Educated or not, white or black, rich or poor, their diverse backgrounds mattered little as they died on foreign soil in the final months of the “war to end all wars.” Their bodies were interred under small grave makers, including crosses, in cemeteries far too distant for their families to ever visit.
So, in 1925, a local post of The American Legion—now the largest veterans service organization in the country with approximately 2.2 million members—erected the Bladensburg World War I Veterans Memorial to honor the 49 Bladensburg-area men who gave their lives serving in the U.S. Armed Forces during World War I.
But the cross-shape of the monument is too much to bear for some humanists, who have sued to have the memorial deemed unconstitutional.
Late last year, the U.S. Court of Appeals for the 4th Circuit agreed with those who would erase the memory of the service and sacrifice by these 49 service members, concluding that the presence of the nearly 100-year-old cross-shaped Bladensburg memorial violates the U.S. Constitution’s “establishment clause.”
On behalf of The American Legion, my firm, First Liberty Institute, and our network attorneys at the international law firm Jones Day, appealed that ruling to the U.S. Supreme Court. Last Friday, the justices announced that they will hear the appeal.
I think the Gold Star Mothers who designed the Bladensburg memorial in 1919 would be pleased. They chose the shape of the memorial to recall the crosses marking the countless American graves on the Western Front of that war.
Surely the Constitution permits Gold Star Mothers to erect a simple memorial that mirrors those that marked the graves of their sons buried on the battlefields of Europe.
If this memorial is desecrated or bulldozed to the ground, it’s only a matter of time before the wrecking ball turns on the two World War I crosses in Arlington National Cemetery and the perhaps hundreds of other memorials across the country. Such an outcome would be tragic not only for the families of those honored, but for our nation as well.
This Sunday, Nov. 11, marks the 100th anniversary of the armistice, the official end of WWI. Perhaps many Americans are unaware of what happened at the eleventh hour of the eleventh day of the eleventh month, other than to know it’s Veterans Day. Such is the case in our history-challenged culture.

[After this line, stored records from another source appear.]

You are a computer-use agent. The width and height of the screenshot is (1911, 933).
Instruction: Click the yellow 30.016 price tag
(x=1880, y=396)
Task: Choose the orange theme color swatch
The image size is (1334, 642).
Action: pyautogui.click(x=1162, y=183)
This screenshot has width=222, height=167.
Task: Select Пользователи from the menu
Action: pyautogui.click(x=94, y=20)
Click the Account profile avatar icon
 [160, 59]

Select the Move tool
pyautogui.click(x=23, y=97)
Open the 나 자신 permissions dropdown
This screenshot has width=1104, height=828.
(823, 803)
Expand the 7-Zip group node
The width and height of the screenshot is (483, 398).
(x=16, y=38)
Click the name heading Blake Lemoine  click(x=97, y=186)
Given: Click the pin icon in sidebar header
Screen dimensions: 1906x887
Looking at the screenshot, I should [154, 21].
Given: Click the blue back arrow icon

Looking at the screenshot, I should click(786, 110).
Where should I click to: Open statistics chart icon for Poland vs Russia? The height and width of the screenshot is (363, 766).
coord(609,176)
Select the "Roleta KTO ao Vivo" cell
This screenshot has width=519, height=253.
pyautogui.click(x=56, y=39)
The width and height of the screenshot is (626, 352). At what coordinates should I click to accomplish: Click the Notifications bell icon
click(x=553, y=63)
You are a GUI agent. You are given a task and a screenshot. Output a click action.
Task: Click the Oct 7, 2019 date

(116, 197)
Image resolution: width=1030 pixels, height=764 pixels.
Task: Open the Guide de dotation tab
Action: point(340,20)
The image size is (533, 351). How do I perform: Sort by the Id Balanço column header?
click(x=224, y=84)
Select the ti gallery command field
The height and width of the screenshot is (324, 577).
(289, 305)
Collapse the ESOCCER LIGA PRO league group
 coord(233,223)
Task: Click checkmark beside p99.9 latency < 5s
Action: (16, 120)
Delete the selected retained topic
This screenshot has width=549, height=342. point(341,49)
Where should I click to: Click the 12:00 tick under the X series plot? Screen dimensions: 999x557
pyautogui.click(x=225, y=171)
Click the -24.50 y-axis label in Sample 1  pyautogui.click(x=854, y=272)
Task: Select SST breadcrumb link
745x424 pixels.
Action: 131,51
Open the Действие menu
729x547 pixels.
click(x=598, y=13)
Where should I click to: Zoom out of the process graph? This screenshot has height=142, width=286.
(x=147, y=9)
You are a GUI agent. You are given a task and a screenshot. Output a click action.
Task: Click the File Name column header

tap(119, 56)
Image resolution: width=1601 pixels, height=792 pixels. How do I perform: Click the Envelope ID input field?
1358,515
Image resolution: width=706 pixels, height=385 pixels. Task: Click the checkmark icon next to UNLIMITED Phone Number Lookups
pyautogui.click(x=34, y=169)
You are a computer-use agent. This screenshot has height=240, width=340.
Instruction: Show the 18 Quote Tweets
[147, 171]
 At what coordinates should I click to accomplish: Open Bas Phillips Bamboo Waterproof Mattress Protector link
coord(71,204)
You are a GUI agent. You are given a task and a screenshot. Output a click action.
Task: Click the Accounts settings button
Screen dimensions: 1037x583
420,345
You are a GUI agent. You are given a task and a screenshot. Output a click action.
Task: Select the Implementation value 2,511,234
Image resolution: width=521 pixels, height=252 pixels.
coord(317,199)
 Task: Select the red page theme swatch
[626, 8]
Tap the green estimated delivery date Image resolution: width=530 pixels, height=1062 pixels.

But the mere fact that Americans have forgotten our history is precisely why memorials like Bladensburg must be preserved: we forget what we do not see.
On the sixth anniversary of his death, the family of John Henry Seaburn, one of the African-American soldiers from Prince George’s County who died on the other side of the world, memorialized him in the Washington, D.C., Evening Star, with the poetic lines:
We cannot hear your loving voice,
Your smiles we cannot see;
But let this little token show
We still remember thee.
Forget you? No, we never will.
Nor will we.
The Gold Star Mothers and The American Legion who erected the Bladensburg World War I Veterans Memorial to the 49 sons of Prince George’s County did so knowing that we would forget the service of their sons and husbands unless the living honored their sacrifice.
The U.S. Supreme Court is the last hope for preserving the Bladensburg World War I Veterans Memorial, ensuring we will be able to continue to remember the valor, endurance, courage, and devotion of the boys of Bladensburg.